__What needs to be done__. Below are records; reproduce exactly the lines from the one that has "This screenshot has height=528, width=936." through the one that has "the SampleProjects::selected_parish field", ends included, and nothing more.

__Record extracts__.
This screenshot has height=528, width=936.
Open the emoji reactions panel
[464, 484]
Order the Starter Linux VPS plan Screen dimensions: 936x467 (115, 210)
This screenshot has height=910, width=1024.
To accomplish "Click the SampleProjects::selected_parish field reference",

* * *

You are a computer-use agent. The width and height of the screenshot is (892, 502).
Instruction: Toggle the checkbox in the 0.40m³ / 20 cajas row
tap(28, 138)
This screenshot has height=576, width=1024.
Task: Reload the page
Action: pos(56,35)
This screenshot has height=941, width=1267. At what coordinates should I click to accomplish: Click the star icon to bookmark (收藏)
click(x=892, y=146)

==

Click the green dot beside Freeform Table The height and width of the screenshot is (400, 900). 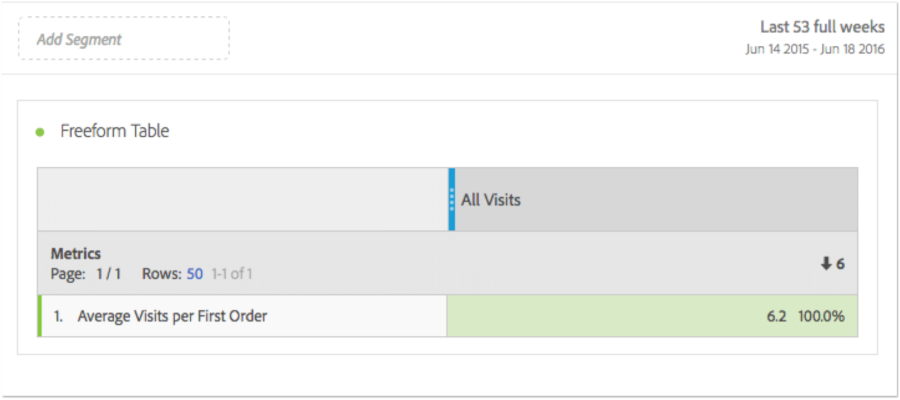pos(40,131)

__Answer for this exercise__.
This screenshot has height=528, width=936.
Open the emoji reactions panel
[464, 484]
Order the Starter Linux VPS plan Screen dimensions: 936x467 (115, 210)
This screenshot has height=910, width=1024.
To accomplish "Click the SampleProjects::selected_parish field reference",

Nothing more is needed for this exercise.